- Theatrical release poster
- Directed by: Susanne Bier
- Written by: Kim Fupz Aakeson
- Produced by: Thomas Heinesen
- Starring: Sidse Babett Knudsen Niels Olsen Rafael Edholm Søs Egelind Lars Kaalund Paprika Steen Sofie Gråbøl
- Cinematography: Jens Schlosser
- Edited by: Mogens Hagedorn Christiansen
- Distributed by: Sandrew Metronome
- Release date: 1 April 1999;
- Running time: 106 minutes
- Country: Denmark
- Language: Danish
- Box office: $5.5 million (Denmark)

= The One and Only (1999 film) =

The One and Only (Den Eneste Ene) is a 1999 Danish romantic comedy film directed by Susanne Bier. The film starred Sidse Babett Knudsen, Niels Olsen, Rafael Edholm, and Paprika Steen in story about two unfaithful married couples faced with becoming first-time parents. The film was considered to mark a modern transition in Danish romantic comedies, and became the third biggest box-office success of the 1990s in Denmark.
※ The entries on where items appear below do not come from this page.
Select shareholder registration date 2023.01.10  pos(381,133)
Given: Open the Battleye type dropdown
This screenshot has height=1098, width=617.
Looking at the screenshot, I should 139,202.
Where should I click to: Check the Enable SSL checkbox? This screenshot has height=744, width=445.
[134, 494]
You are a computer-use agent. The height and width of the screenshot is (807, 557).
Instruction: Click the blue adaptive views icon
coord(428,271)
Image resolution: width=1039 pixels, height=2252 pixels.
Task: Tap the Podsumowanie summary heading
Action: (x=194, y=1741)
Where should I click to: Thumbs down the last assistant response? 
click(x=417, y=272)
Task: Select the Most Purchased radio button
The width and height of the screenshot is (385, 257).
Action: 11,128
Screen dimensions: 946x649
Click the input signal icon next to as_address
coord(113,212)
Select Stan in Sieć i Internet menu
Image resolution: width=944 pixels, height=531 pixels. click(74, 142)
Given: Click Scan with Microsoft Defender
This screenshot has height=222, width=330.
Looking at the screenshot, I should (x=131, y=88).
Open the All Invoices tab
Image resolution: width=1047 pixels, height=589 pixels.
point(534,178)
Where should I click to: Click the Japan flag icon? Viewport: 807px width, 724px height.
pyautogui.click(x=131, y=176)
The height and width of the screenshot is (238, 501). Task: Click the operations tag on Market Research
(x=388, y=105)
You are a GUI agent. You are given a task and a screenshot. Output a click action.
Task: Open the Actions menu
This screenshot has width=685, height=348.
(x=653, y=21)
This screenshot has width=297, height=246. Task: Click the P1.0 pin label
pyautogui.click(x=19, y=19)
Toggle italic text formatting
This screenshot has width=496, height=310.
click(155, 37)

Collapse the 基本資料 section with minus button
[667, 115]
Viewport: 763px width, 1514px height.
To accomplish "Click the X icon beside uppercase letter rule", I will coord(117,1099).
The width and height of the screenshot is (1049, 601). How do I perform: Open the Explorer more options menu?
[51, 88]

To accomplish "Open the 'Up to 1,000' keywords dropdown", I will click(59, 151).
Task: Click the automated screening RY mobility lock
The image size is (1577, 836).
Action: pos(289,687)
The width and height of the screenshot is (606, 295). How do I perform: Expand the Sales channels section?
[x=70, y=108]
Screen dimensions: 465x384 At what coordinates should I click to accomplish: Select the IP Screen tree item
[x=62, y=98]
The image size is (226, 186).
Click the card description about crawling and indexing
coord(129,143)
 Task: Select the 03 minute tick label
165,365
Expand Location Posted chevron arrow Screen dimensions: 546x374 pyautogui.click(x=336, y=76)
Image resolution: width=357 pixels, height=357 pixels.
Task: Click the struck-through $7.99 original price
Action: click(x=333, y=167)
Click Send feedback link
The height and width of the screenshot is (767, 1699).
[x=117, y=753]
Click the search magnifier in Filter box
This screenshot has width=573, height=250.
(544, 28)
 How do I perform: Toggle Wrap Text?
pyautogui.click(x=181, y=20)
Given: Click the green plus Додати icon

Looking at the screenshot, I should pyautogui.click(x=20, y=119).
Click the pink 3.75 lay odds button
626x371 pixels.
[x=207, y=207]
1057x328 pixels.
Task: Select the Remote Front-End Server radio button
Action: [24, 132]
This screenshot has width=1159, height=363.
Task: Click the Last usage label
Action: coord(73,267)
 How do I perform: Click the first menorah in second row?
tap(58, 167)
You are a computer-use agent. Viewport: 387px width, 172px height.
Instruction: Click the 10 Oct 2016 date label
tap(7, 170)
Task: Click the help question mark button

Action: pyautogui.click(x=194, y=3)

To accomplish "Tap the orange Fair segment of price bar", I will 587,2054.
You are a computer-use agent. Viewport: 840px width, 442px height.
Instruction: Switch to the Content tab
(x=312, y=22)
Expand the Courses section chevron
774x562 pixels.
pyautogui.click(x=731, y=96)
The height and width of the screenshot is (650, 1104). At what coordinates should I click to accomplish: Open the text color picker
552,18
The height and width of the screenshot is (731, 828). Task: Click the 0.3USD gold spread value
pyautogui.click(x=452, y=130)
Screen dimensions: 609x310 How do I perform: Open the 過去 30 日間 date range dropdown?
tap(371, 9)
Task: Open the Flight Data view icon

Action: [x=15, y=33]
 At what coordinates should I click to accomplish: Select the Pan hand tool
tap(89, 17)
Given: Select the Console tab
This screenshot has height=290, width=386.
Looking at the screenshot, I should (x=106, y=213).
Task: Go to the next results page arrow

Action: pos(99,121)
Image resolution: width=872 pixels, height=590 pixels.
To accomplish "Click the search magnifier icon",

The film earned both the Robert Award and Bodil Award as the Best Film of 1999.

==Cast==
- Sidse Babett Knudsen as Sus
- Niels Olsen as Niller
- Paprika Steen as Stella
- Søs Egelind as Lizzie
- Sofie Gråbøl as Mulle
- Lars Kaalund as Knud
- Rafael Edholm as Andrea aka Sonny
- Hella Joof as the adoption lady
- Liv Corfixen as beauty clinic customer
- Charlotte Munck as beauty clinic customer
- Klaus Bondam as Priest
- Lars Kjeldgaard as one of the couples with new kitchen
- Jacob Thuesen as one of the couples with new kitchen
- Vanessa Gouri as Mgala
- Jan Hertz as the Doctor
- Berrit Kvorning Beauty clinic chief

==Box office==
The film was the most successful Danish film for 15 years with admissions of 820,000 and a gross of 38.5 million Krone ($5.5 million) in Denmark.